Desde nuestro espíritu reparador que lleva encarnado la misericordia de Jesús, hemos estado y aún estamos en contextos donde la violencia ha dejado muchas heridas a causa del conflicto armado. No es lo mismo leer o ver una noticia por los medios de comunicación que estar presente en los lugares donde se vive en carne propia el drama de la violencia.

Nosotros como SS.CC, estamos acompañando procesos de perdón y reconciliación, invitando a ser misericordiosos, tanto a las víctimas como a los victimarios. No es fácil hacer un proceso de perdón hacia el otro cuando la víctima ha sido desplazada por la violencia, le han matado a su familia delante de sus ojos, fue reclutado/a desde su infancia para ir a la guerra y lo que más desea en ese momento es la venganza. Ese es contexto que se vive en muchas regiones del país.

Actualmente tenemos una obra en la región del Huila, municipio de Algeciras, al sur del país que es considerada como zona roja (presencia permanente de la guerrilla). Este es un lugar donde han estado la mayoría de los grupos de al margen de la ley. Actualmente, hay presencia de las FARC EP (Fuerzas Armadas Revolucionarias de Colombia Ejército del Pueblo). Desde hace más de diez años que llegamos a este lugar la ola de violencia ha disminuido, no solo por la presencia nuestra sino también por todo lo que se ha hecho a nivel del Estado por lograr la paz definitiva y verdadera.

El aporte que he hemos hecho nosotros como Congregación religiosa y desde la misma experiencia que he vivido cuando voy a misión, es desde nuestro mismo carisma centrado en mostrarnos como una familia más en medio del conflicto y la muerte, mostrando el rostro misericordioso y reparador de Dios ante tantos rostros desoladores y angustiados que uno se encuentra en las calles y familias que visita.
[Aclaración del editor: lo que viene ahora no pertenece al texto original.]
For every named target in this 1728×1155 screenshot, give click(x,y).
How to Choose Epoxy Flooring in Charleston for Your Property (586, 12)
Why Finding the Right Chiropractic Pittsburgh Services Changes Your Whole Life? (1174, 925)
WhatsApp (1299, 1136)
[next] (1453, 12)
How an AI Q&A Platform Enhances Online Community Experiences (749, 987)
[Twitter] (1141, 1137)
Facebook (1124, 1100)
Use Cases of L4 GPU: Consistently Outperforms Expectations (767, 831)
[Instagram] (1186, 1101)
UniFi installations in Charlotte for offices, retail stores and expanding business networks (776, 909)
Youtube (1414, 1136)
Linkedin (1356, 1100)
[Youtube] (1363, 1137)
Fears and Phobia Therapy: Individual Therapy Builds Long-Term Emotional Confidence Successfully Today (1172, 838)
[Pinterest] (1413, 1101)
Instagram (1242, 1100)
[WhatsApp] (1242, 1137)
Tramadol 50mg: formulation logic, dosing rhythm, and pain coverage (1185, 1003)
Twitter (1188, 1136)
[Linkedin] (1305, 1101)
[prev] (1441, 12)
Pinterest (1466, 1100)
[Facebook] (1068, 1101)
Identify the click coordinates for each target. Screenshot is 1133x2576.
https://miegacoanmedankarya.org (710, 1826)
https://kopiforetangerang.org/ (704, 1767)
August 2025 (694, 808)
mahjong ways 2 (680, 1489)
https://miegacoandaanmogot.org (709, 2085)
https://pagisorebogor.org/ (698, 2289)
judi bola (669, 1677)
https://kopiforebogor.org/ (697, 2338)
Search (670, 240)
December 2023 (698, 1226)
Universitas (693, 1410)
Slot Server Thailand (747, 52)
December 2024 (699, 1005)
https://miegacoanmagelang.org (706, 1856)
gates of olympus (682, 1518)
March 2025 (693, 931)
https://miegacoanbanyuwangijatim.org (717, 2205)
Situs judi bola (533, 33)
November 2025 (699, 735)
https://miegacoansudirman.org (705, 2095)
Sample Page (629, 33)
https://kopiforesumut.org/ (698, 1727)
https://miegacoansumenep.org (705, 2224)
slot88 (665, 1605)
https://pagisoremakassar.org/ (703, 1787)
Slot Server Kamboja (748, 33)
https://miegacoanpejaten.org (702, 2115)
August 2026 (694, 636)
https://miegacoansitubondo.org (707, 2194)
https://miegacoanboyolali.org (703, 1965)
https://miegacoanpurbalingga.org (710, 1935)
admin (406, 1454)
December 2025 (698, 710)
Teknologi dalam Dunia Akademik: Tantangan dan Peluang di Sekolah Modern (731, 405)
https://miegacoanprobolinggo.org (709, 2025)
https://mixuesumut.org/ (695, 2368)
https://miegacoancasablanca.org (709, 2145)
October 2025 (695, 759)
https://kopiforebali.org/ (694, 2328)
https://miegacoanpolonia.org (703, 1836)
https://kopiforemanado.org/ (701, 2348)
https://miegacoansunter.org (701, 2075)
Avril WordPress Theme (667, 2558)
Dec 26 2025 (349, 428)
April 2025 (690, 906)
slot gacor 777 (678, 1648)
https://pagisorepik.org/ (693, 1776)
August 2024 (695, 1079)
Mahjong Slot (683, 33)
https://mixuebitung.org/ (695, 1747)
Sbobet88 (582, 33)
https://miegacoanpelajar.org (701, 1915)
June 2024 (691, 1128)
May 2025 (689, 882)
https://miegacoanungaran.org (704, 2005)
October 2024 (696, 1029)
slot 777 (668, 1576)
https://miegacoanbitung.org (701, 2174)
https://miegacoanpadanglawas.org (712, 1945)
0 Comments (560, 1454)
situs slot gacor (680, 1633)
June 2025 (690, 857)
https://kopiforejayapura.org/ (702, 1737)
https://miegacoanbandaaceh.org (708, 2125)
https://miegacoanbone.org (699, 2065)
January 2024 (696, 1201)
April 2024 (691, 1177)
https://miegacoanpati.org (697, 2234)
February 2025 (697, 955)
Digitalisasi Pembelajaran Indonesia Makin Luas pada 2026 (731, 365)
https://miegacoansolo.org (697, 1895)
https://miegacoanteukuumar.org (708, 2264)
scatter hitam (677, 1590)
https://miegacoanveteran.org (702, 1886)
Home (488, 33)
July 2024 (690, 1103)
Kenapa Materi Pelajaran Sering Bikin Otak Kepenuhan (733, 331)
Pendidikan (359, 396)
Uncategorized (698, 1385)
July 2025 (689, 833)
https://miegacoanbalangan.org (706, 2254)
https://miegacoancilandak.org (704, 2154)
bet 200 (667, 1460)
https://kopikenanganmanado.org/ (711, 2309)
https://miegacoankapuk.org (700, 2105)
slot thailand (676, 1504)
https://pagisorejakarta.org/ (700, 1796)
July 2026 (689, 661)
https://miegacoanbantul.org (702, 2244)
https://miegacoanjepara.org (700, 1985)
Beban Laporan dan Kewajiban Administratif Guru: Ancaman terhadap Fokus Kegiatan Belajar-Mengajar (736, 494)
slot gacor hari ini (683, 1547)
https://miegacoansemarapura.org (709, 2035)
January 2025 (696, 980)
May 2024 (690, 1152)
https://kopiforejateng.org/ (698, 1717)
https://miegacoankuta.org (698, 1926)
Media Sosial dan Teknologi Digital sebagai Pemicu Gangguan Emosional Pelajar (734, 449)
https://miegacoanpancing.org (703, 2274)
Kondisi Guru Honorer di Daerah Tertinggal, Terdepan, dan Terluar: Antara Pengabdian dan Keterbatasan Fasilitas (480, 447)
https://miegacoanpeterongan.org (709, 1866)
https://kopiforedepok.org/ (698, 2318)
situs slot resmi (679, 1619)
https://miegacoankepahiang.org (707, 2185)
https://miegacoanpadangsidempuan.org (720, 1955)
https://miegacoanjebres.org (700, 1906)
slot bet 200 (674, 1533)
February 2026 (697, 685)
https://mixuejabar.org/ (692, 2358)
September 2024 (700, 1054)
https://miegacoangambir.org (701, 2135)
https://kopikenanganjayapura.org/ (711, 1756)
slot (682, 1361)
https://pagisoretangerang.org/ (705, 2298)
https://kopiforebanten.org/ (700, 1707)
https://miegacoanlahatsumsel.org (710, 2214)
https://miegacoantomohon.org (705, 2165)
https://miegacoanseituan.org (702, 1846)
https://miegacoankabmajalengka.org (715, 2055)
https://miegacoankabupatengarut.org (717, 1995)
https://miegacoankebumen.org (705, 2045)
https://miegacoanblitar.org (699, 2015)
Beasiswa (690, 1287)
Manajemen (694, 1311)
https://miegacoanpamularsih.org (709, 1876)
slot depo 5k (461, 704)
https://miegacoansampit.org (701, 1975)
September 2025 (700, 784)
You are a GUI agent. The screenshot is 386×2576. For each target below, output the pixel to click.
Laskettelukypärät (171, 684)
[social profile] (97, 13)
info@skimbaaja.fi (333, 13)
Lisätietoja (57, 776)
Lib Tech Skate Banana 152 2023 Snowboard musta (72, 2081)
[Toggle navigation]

La presencia nuestra en medio de ellos abre una esperanza, porque, aunque sientan que el gobierno en muchas ocasiones los deja en medio de las balas, Dios nunca los abandona, así logran compartir su dolor y ser escuchados, recibiendo al menos palabras de consuelo y esperanza. Nosotros nos convertimos en la voz de ellos y en escudo que les brinda protección cuando las armas quieren imponerse y derramar más sangre. Gracias a Dios los hinchas de la guerra nos escuchan y respetan cuando nos manifestamos en contra de la violencia y las injusticias que viven nuestros pobladores urbanos y rurales. Actualmente Algeciras ha sido declarado semillero de paz y cada vez hay menos muertes y más alegría en los corazones heridos por la guerra. 

Arnoldo Fernández Castañeda es colombiano y religioso de los Sagrados Corazones. Actualmente es formado en la Comunidad internacional de profesos, en Chile.